• _PROMPT_: Take the lines in the listing below from the line with "Given: View icon link for uganda airlines row" up to and including the line with "You are a GUI" and set them down exactly, skipping pictures and adding nothing.

• _AVAILABLE DATA_:
= Beginning of Section =
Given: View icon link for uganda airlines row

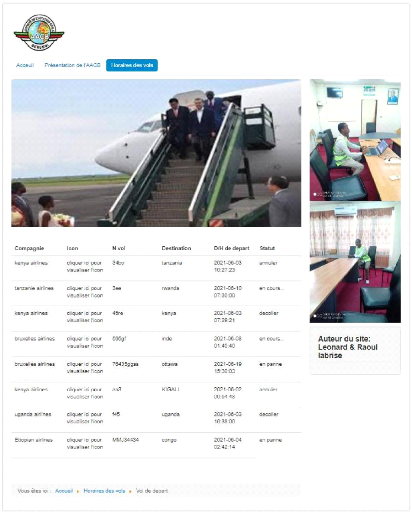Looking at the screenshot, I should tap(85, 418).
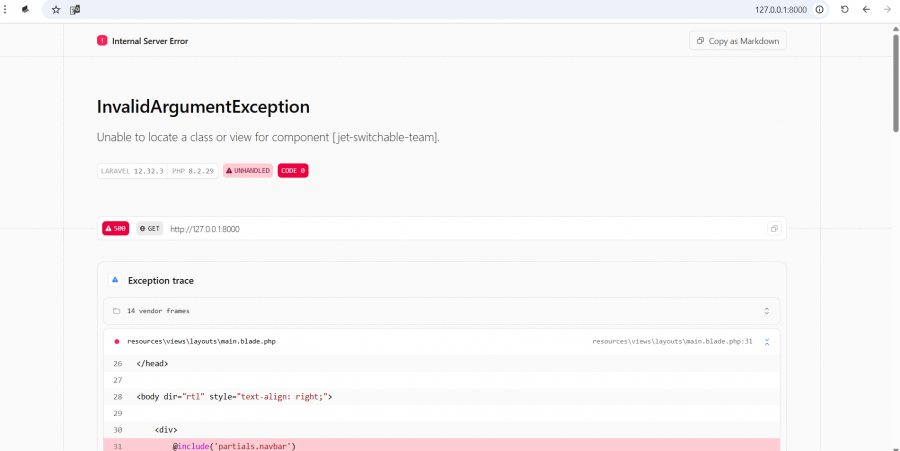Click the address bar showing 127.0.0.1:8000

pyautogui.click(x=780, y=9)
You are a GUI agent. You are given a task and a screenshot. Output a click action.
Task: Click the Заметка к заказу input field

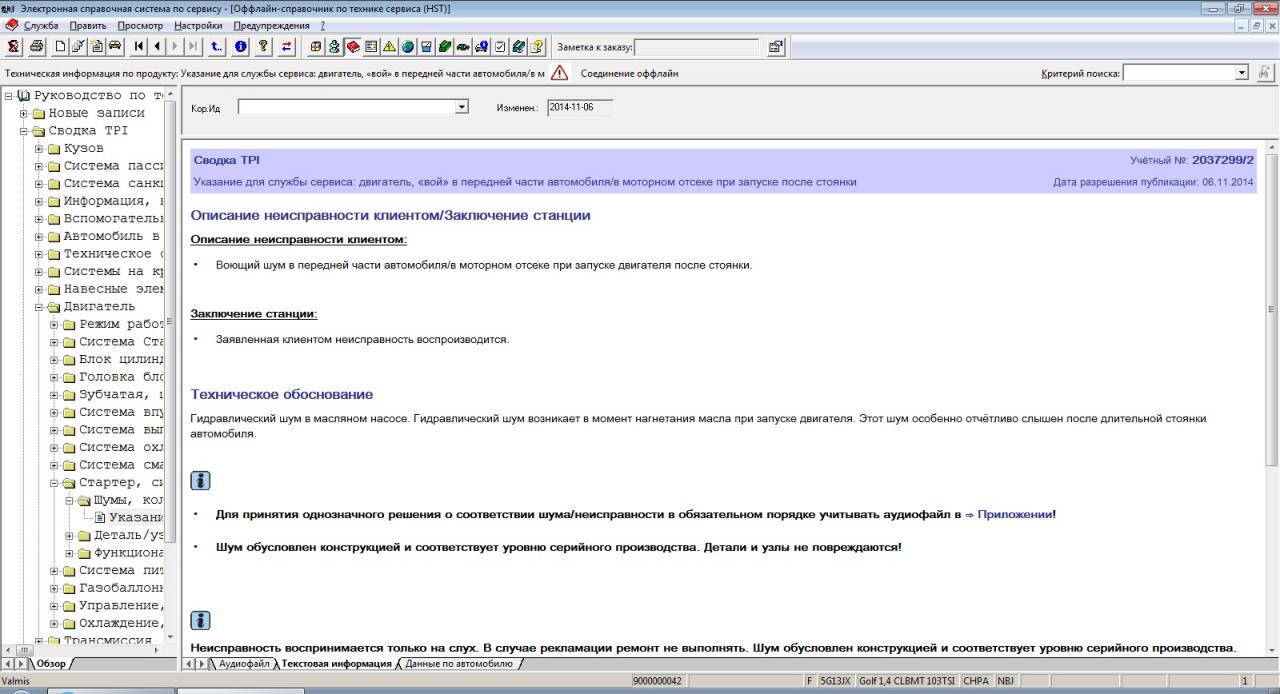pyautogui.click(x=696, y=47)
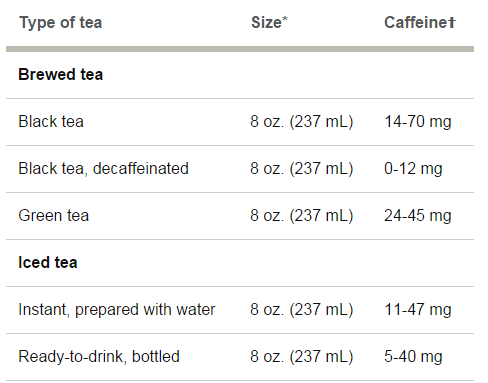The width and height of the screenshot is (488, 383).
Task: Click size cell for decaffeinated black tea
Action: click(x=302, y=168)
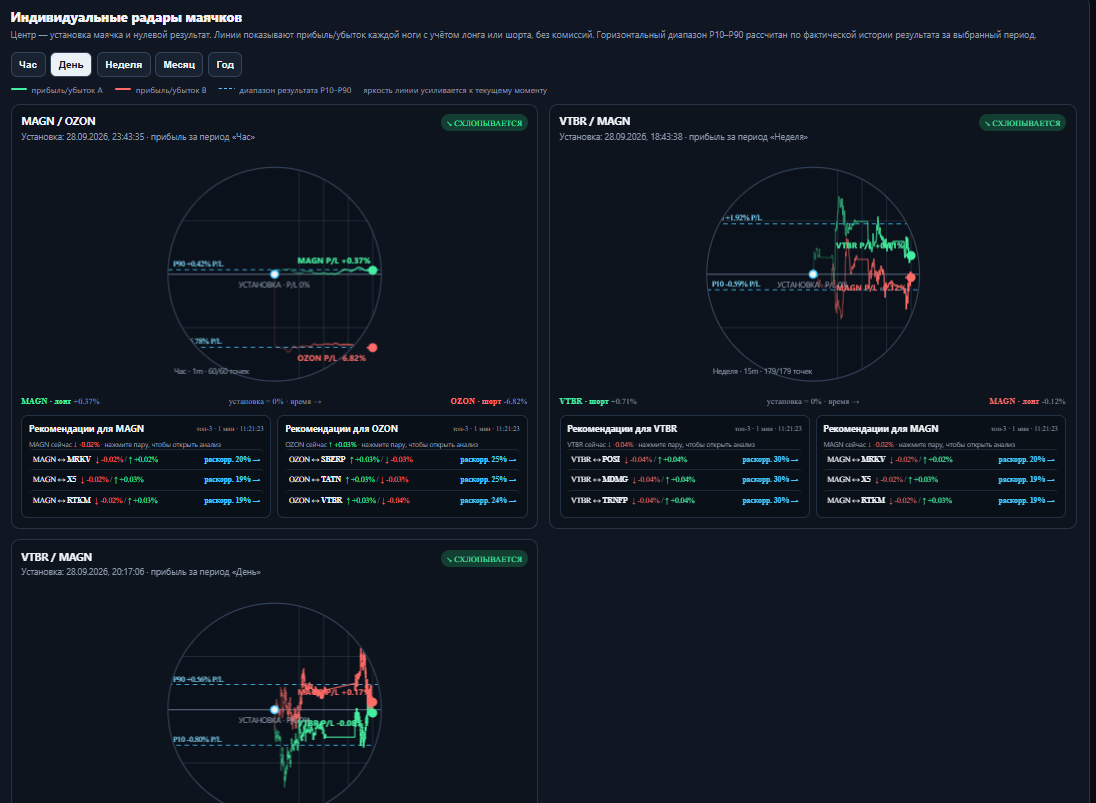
= End of Section =
= Beginning of Section =
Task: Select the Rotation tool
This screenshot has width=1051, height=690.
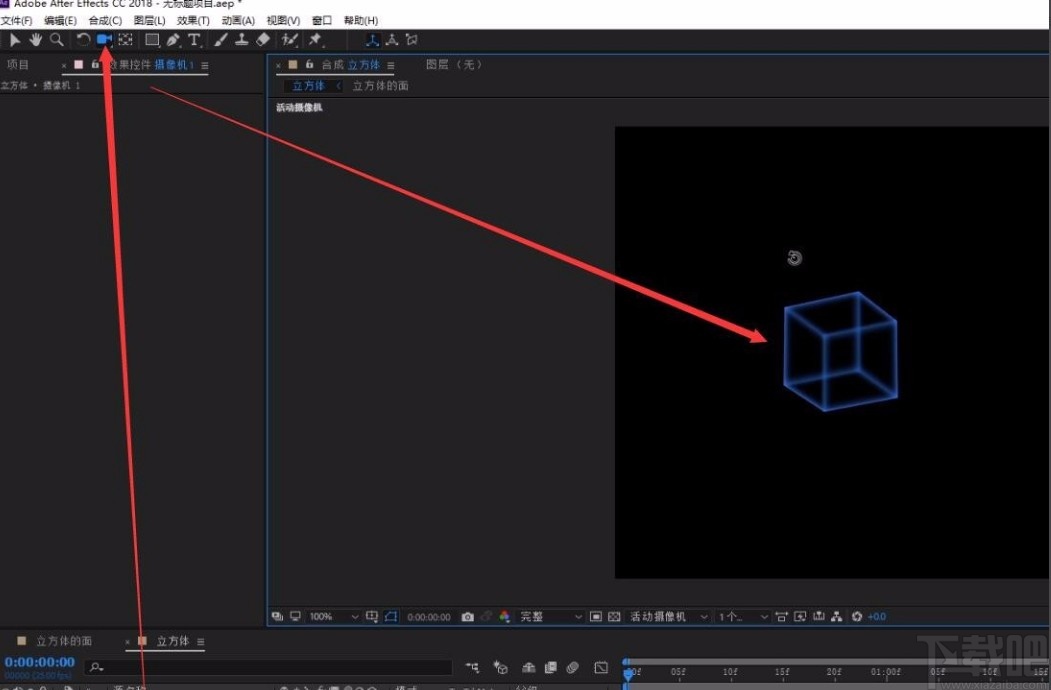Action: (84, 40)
= End of Section =
• _EXERCISE RESULT_:
Given: View icon link for uganda airlines row

Looking at the screenshot, I should tap(85, 418).
Click the address bar showing 127.0.0.1:8000

pyautogui.click(x=780, y=9)
You are a GUI agent. You are given a task and a screenshot. Output a click action.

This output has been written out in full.